Film review: Che: Part One
(15) Director: Steven Soderbergh Running time: 126 minutes **
STEPHEN Soderbergh's Che is no ordinary film. Part documentary, part feature, the Spanish-language film is a wonky biopic that teems with historical details about the guerrilla fighter's intense life, and yet obstinately refuses to hazard a guess at what was running through the mind beneath the beret.
Soderbergh and his star Benicio Del Toro spent more than a decade putting together the film, which is based largely on the diaries Guevara kept during his disastrous attempt to foment upheaval in Bolivia. But after its Cannes premiere, the four-and-a-half-hour feature has been chopped into two halves; part two is out in a few months, an arrangement as satisfying as half a dinner or half a pair of shoes. For now we have the Che (Part One): The Argentine, about the Cuban revolution where Guevara and Fidel Castro led a straggly gang of insurgents against the US-backed forces of dictator Fulgencio Batista, culminating in Batista's ousting in 1959. Del Toro's Guevara is a weak-lunged asthmatic, who builds his strength through physical tests.
Soderbergh has opted to simply allow events to unfold like a diary. This doesn't result in objective biography but it certainly contributes to a film whose unadorned story is exhaustive and exhausting, with a decidedly cavalier approach to dramatic urgency. You sense that a scene featuring a train derailing has Soderbergh groaning as it builds to something close to excitement, but it's a reminder that intelligent precision doesn't make its mark as effectively as a piece of flamboyant inspiration. Also, Soderbergh doesn't give us dates and locations; he merely opens his movie with a map showing locations of Che eventfulness, then expects us to remember that map when people mention them later in the movie. Maybe it's because I have the topographical skills of a mouse in a bucket, but I think there are geography tests less gruelling than this.
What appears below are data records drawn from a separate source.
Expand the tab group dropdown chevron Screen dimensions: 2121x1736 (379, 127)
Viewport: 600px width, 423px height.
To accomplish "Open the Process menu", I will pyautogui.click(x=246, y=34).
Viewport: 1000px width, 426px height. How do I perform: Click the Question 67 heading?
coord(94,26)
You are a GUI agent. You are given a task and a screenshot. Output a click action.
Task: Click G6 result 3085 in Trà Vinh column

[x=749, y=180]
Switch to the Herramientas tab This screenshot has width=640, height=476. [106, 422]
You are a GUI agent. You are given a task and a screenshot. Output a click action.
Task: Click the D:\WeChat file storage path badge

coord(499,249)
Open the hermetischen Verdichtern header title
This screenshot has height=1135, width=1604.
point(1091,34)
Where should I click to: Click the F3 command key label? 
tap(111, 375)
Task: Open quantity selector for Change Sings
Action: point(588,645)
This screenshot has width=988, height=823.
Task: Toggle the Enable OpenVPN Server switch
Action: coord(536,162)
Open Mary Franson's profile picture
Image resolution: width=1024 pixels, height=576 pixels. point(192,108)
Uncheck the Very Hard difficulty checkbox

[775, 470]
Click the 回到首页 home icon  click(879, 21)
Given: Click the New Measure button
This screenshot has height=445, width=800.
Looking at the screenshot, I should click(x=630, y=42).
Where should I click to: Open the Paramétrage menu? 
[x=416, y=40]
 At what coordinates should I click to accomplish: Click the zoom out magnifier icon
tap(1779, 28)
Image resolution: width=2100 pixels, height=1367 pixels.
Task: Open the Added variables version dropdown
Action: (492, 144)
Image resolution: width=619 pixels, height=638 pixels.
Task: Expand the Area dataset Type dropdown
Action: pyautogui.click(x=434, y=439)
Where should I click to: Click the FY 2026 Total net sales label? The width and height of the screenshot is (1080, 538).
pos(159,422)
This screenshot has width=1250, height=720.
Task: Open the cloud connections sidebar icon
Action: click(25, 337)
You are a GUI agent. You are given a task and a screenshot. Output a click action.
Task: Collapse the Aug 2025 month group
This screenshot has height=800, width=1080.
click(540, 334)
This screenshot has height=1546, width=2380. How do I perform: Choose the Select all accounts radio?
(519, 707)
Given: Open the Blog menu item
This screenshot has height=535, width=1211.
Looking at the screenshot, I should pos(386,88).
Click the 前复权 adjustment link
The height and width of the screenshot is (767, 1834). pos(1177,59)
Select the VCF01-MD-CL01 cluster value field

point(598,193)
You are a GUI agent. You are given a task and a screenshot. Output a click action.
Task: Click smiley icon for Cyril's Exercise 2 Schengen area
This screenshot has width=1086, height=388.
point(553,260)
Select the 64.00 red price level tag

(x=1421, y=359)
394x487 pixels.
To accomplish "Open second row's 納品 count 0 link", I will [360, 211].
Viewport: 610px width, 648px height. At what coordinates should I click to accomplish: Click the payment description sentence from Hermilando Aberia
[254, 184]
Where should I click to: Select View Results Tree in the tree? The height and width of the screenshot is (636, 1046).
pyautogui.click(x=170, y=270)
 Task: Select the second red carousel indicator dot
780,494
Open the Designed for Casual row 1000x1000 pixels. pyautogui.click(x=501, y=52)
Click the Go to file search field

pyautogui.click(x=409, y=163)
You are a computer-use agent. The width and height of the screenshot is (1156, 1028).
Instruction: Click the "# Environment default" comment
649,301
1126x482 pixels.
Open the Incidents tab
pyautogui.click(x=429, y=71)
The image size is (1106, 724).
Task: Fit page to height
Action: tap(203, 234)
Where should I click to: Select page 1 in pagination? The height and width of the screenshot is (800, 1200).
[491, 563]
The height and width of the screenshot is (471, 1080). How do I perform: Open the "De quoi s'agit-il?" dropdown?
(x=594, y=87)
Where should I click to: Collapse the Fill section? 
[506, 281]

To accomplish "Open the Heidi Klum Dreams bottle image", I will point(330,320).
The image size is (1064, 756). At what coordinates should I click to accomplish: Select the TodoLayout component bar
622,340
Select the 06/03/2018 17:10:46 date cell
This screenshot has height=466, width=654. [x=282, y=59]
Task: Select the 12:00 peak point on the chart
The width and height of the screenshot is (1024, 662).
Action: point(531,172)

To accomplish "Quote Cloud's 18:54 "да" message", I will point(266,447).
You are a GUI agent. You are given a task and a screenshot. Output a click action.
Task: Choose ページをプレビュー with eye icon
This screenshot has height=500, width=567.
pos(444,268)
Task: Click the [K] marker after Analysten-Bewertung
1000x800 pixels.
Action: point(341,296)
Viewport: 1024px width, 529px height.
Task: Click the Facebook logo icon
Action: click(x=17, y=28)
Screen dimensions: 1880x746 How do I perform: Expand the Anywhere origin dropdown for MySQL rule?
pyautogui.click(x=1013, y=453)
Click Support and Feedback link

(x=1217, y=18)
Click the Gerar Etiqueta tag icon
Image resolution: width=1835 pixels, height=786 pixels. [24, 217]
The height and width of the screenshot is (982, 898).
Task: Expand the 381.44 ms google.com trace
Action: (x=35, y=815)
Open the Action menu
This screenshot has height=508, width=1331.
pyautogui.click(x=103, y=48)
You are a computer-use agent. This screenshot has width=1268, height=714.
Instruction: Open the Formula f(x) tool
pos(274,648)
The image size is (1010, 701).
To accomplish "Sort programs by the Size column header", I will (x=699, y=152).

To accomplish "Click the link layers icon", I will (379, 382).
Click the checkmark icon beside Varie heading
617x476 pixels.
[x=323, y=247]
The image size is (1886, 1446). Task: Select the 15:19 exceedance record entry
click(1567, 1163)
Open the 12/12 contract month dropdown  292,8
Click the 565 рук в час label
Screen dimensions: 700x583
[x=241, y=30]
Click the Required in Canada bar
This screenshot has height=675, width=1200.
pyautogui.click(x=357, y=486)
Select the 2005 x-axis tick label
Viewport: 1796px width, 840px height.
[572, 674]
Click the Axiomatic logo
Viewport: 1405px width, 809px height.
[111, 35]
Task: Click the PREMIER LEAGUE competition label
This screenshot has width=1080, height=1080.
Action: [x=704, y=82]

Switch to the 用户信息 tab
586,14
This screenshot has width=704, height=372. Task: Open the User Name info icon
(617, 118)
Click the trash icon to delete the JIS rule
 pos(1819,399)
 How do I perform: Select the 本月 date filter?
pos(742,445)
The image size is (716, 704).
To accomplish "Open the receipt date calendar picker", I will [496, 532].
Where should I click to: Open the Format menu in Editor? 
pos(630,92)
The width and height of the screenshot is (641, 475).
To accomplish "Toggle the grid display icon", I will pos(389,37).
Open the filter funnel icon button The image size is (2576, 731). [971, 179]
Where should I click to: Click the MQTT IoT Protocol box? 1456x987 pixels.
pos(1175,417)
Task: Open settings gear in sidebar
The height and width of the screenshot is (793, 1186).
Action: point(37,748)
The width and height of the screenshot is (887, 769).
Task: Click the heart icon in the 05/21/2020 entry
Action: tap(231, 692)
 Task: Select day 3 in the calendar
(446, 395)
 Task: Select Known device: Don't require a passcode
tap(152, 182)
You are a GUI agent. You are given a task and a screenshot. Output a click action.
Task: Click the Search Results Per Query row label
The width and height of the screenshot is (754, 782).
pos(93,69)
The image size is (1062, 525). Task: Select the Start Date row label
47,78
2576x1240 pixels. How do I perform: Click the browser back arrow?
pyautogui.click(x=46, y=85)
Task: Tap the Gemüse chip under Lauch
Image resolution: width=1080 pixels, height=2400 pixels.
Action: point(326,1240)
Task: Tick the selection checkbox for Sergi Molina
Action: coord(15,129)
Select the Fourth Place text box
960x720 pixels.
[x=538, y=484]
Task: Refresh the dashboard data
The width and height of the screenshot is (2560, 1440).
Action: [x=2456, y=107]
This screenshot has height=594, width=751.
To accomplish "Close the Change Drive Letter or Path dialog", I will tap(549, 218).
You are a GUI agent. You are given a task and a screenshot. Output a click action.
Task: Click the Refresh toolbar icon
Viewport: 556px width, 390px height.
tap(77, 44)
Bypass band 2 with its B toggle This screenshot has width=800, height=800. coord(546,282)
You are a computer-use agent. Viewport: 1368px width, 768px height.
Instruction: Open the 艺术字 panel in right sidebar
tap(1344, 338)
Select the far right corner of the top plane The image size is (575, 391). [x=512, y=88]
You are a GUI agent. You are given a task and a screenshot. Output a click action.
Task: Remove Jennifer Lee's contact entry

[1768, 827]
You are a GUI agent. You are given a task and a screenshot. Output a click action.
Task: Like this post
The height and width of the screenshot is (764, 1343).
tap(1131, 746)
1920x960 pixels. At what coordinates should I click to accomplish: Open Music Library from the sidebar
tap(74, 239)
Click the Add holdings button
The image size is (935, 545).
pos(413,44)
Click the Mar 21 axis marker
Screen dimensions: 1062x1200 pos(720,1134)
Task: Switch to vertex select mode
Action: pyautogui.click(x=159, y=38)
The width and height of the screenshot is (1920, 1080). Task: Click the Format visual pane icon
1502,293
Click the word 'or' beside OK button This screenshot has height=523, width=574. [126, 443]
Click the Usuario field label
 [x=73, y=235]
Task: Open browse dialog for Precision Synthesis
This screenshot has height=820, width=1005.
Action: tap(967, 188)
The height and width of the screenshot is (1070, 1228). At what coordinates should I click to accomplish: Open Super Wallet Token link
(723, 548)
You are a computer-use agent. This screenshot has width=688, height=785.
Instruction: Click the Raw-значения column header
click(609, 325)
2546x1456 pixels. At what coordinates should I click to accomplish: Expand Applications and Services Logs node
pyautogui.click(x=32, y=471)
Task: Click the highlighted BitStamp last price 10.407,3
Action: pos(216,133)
In an interesting but problematically academic epic, the film's ace is Del Toro, even though his energy levels are sometimes kept so low he resembles a drunken bear more than El Comandante. Che should be a vibrant personality, as culturally intricate as Lenin, Bob Dylan or Charlemagne, but Soderbergh keeps draining his man of emotional juice. This Che has idealism in spades but his revolutionary zeal comes across like a relentless version of an Xbox character, except instead of virtual gunplay, he keeps shelling you with speeches about the proletariat and how his pure brand of activism is "the highest level of humanity". This Che is like the persistent thick-skinned guy at university who kept trying to get you to join CommieSoc. He certainly doesn't have the puppyish eagerness displayed by Gael Garcia Bernal in the other recent Che biopic, The Motorcycle Diaries.
Del Toro is too personally charismatic to bore you, even in an enterprise as stubbornly academic as this, but if they give out Oscars for valiant tent-pole work, he should sweep the board.